# Minecraft Wiki Loader Notebook
This notebook demonstrates how to fetch and process data from the French Minecraft Wiki using Python. It contains various functions and a custom loader class for extracting and processing wiki data.

## Importing Necessary Libraries
The libraries used in this notebook include:
- `requests` for making HTTP requests
- `BeautifulSoup` for parsing HTML content
- Classes from `langchain_core` for handling documents and loaders

In [1]:
from typing import AsyncIterator, Iterator
import requests
from bs4 import BeautifulSoup
from rich.progress import Progress

import ollama

from langchain_core.document_loaders import BaseLoader
from langchain_core.documents import Document

from langchain.vectorstores import Chroma
from langchain_community.embeddings import OllamaEmbeddings

## Fetching Revision IDs
The `fetch_rvid` function retrieves the revision ID of a wiki page as of a specified date.

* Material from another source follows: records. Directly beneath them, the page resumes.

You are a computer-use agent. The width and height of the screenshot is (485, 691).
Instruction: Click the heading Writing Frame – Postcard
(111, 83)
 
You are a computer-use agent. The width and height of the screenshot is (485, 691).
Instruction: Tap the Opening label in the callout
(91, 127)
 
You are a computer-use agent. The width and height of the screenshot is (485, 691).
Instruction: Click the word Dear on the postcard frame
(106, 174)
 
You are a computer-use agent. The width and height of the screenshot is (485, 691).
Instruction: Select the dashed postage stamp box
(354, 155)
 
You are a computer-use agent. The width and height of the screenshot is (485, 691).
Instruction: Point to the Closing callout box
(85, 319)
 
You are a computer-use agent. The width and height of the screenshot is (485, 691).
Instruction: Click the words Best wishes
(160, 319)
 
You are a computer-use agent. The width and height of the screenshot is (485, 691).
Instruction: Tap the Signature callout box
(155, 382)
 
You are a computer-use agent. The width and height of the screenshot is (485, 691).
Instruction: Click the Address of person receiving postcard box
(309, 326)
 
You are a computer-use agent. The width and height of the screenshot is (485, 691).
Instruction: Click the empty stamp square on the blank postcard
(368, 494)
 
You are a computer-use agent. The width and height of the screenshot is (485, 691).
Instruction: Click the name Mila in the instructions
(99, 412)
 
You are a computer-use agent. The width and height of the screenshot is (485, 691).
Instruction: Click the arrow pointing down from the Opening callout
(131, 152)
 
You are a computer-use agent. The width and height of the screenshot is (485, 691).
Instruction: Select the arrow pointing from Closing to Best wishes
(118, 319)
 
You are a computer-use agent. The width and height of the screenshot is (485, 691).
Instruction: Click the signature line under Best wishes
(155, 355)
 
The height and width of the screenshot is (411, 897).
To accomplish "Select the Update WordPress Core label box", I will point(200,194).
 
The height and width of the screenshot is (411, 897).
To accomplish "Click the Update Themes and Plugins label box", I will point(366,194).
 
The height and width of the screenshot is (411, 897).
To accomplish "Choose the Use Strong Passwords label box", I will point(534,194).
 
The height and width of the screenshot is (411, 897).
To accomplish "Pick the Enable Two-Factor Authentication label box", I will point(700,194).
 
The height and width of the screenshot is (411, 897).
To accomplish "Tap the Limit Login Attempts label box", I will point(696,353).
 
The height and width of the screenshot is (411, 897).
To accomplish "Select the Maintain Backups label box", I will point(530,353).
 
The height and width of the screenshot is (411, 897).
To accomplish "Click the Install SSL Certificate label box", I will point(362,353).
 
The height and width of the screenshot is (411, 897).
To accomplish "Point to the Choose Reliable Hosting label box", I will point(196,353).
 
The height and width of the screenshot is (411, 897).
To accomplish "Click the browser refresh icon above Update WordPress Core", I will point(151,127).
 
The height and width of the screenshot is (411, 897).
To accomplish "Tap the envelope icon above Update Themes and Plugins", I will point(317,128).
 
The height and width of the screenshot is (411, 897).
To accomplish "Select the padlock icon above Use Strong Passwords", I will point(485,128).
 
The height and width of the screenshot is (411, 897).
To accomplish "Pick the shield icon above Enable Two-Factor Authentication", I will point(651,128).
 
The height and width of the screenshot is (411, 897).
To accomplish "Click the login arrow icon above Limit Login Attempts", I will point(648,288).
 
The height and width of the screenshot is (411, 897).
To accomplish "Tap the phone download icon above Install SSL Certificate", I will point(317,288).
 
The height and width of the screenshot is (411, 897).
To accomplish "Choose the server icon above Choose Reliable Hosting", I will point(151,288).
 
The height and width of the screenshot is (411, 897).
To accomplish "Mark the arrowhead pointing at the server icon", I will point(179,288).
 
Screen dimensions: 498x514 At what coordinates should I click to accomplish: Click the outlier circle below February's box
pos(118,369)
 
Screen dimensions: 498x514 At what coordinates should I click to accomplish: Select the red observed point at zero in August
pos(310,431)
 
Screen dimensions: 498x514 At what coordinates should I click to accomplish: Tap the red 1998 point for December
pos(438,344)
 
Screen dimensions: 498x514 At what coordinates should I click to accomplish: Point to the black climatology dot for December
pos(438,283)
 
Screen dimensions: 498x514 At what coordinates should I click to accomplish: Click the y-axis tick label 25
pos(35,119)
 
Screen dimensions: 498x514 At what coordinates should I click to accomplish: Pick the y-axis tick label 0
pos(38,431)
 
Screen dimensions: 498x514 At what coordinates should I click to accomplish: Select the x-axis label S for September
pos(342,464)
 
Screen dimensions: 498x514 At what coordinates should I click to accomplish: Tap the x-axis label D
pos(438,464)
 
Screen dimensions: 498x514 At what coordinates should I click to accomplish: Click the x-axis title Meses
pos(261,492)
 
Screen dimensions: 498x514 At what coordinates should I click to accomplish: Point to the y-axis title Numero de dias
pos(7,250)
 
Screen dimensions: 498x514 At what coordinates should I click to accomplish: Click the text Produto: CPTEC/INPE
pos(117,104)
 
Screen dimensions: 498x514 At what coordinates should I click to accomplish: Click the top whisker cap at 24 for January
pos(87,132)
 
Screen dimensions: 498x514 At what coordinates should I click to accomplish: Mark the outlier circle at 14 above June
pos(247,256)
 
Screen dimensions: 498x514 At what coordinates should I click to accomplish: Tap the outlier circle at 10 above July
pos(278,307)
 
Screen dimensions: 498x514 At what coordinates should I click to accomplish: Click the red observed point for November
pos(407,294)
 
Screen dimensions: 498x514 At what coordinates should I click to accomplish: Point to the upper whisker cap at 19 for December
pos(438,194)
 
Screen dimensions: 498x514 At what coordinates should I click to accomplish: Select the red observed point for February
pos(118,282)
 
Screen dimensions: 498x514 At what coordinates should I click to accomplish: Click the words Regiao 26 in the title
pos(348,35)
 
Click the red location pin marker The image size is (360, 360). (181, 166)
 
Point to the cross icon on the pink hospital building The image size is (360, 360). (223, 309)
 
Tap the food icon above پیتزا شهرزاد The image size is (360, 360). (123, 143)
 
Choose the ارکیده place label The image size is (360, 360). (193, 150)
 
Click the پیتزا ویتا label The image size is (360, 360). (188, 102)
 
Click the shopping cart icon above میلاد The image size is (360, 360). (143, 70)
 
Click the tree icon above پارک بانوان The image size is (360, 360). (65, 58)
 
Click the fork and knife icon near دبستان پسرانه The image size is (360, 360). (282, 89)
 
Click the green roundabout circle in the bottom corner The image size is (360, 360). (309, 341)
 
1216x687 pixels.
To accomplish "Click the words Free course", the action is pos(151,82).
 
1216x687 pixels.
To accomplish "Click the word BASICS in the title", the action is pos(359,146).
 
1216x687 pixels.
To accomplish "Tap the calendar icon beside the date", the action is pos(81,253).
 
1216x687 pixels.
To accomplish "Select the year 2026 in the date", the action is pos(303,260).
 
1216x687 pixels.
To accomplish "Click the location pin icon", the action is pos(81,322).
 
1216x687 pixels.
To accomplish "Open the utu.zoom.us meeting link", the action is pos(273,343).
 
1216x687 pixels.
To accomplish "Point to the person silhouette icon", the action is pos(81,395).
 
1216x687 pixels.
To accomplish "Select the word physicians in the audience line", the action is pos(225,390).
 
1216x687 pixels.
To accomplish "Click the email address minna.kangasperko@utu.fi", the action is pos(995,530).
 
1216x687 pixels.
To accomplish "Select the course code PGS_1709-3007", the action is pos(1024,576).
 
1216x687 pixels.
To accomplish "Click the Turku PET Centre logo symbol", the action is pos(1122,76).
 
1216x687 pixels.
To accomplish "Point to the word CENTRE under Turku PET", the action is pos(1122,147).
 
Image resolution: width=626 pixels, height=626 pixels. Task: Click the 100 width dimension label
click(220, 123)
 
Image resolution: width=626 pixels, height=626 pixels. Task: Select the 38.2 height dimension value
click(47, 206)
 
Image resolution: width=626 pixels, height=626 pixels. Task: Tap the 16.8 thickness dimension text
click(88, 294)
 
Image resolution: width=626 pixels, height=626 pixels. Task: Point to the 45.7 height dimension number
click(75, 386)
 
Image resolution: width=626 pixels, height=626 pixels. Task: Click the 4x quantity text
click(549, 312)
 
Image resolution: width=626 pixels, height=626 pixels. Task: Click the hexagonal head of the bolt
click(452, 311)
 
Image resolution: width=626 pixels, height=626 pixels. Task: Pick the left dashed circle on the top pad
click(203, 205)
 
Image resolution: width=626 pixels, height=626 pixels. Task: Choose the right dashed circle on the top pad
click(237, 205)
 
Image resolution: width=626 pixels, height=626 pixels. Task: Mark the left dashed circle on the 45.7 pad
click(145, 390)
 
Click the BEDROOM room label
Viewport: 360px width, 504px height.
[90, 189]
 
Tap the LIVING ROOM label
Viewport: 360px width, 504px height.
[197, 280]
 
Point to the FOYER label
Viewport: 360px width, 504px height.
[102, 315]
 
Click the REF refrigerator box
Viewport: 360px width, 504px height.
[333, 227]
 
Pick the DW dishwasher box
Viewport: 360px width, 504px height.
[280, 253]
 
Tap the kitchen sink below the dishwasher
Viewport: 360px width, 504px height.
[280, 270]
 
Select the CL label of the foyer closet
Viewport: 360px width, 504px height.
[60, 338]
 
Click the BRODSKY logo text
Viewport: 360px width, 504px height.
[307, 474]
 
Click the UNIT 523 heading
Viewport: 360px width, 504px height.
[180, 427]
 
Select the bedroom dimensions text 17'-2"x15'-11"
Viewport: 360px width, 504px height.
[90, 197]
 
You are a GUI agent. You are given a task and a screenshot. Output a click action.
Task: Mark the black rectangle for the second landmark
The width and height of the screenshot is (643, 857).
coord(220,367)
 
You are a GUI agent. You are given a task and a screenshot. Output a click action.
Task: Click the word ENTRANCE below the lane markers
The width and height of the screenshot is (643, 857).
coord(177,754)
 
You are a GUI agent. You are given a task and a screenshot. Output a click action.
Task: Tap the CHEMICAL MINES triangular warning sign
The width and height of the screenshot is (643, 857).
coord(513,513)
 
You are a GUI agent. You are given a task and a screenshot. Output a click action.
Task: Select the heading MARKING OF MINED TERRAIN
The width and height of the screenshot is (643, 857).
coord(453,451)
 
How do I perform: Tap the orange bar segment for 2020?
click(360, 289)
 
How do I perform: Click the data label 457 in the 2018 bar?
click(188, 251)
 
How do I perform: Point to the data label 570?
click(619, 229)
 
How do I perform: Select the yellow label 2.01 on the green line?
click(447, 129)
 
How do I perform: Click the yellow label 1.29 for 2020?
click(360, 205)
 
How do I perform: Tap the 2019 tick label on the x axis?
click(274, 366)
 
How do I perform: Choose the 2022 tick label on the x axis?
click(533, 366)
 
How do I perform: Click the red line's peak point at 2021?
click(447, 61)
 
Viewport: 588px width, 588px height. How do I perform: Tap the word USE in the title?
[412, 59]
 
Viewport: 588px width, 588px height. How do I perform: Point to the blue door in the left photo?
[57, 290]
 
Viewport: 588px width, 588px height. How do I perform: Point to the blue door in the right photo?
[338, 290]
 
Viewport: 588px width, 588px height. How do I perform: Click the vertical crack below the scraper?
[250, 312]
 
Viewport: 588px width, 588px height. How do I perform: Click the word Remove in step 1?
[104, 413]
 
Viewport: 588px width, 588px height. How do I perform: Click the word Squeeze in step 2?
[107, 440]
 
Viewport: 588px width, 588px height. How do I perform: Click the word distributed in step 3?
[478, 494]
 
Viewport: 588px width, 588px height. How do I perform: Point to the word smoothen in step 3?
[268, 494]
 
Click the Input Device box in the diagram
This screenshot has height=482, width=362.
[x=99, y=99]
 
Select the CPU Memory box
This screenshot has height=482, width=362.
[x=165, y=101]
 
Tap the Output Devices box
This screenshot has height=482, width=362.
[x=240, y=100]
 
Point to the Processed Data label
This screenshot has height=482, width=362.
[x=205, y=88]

This is essential for accessing historical content.

In [2]:
headers = {"User-Agent": "MyScript/1.0 (myemail@example.com)"}

def fetch_rvid(title, date="2021-01-01T00:00:00.000Z", api = "https://fr.minecraft.wiki/api.php"):
    # API request parameters
    params = {
        "action": "query",
        "format": "json",
        "prop": "revisions",
        "titles": title,
        "formatversion": "2",
        "rvprop": "ids",
        "rvlimit": "1",
        "rvstart": date,
        "rvdir": "older"
    }

    # Make the API request
    response = requests.get(api, params=params, headers=headers)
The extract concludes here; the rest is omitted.